[[ RECORDS TO PROCESS open ]]

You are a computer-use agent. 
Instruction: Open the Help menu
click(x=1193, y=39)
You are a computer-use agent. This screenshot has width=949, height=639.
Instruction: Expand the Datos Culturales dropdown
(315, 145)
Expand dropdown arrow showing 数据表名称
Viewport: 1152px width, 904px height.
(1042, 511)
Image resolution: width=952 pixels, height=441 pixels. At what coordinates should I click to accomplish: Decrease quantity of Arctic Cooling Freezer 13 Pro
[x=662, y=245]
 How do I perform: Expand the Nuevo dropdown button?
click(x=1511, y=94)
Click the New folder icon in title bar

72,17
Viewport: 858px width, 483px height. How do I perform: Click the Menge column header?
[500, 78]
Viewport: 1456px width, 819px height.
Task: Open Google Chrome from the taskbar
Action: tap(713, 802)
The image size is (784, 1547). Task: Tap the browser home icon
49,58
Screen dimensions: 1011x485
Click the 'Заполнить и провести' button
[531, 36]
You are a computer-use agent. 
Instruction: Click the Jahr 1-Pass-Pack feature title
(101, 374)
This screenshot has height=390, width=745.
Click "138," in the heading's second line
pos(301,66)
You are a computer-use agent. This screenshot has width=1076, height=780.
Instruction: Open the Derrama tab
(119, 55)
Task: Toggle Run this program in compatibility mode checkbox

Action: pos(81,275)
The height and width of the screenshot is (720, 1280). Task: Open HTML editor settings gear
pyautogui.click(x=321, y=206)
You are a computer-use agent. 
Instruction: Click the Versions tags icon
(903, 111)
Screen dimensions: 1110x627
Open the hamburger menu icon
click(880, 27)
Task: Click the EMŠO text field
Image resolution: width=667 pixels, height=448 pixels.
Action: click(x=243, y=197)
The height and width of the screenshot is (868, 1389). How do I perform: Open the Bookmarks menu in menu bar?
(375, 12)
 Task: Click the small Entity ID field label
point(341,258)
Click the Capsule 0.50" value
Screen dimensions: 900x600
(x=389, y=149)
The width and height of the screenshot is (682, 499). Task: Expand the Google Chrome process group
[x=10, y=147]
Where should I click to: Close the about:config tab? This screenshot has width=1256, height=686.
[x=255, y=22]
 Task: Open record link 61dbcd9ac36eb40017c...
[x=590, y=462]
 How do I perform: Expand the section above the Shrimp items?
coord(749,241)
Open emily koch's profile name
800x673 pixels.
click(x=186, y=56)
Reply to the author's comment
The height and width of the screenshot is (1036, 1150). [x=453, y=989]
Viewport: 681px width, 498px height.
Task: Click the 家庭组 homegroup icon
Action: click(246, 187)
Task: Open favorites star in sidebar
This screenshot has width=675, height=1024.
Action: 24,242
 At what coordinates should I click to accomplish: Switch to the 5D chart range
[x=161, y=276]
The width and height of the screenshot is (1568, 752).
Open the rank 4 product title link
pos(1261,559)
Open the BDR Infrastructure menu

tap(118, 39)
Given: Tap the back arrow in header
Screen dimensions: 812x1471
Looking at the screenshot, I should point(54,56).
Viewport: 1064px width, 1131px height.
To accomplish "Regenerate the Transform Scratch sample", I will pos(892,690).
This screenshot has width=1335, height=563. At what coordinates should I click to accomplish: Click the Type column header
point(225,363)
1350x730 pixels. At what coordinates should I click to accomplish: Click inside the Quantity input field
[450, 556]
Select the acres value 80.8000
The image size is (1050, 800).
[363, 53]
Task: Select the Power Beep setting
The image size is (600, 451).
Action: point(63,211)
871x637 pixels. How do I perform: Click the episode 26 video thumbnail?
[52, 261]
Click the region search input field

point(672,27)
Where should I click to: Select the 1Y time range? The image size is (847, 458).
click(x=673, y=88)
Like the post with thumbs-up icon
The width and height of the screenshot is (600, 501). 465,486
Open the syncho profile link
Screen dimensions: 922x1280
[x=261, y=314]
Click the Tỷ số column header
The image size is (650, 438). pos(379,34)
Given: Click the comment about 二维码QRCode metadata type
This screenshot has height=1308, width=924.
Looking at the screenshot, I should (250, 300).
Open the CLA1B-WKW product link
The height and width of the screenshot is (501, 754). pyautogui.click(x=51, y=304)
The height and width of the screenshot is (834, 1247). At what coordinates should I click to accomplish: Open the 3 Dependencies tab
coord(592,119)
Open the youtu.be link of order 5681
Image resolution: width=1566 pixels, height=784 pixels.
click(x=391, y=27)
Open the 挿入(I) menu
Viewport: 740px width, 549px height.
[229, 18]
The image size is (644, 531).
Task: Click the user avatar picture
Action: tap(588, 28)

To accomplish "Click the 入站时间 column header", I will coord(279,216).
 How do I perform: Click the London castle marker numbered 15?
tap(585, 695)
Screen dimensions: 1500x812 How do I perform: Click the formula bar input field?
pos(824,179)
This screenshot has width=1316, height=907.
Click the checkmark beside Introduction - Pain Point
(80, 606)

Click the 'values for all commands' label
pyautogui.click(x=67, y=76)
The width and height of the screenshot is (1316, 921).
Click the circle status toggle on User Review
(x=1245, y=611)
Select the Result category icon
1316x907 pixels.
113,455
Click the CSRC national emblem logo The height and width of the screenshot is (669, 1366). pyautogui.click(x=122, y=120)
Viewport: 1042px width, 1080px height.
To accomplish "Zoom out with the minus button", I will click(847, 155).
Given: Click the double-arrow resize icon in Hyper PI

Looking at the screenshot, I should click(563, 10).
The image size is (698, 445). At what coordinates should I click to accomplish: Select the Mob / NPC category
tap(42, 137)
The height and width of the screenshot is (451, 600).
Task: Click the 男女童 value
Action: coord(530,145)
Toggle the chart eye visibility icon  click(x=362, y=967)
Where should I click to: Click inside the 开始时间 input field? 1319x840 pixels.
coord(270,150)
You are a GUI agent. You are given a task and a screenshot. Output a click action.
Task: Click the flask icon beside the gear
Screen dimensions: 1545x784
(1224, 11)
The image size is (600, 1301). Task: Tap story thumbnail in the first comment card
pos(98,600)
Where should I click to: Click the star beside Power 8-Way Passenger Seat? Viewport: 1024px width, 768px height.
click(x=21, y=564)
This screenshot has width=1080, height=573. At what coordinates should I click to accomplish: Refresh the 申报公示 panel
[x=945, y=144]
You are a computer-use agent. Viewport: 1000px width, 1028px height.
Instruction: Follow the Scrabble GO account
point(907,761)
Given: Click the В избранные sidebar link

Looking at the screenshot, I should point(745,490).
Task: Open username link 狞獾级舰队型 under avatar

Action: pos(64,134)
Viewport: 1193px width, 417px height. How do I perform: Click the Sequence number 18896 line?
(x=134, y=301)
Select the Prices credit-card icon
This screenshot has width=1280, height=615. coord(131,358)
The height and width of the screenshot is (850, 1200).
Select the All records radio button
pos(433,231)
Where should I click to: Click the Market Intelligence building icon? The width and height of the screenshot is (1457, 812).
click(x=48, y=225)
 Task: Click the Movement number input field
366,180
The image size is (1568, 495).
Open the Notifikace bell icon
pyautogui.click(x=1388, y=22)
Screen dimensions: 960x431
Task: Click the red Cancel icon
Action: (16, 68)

[[ RECORDS TO PROCESS closed ]]

WHAT IS BEING ASKED: For each line of the data that has the word "agent", report that line.

SOLVED EXERCISE:
You are a computer-use agent. 
You are a computer-use agent. This screenshot has width=949, height=639.
You are a computer-use agent. 
You are a computer-use agent. This screenshot has width=1076, height=780.
You are a computer-use agent. 
You are a GUI agent. You are given a task and a screenshot. Output a click action.
You are a computer-use agent. Viewport: 1000px width, 1028px height.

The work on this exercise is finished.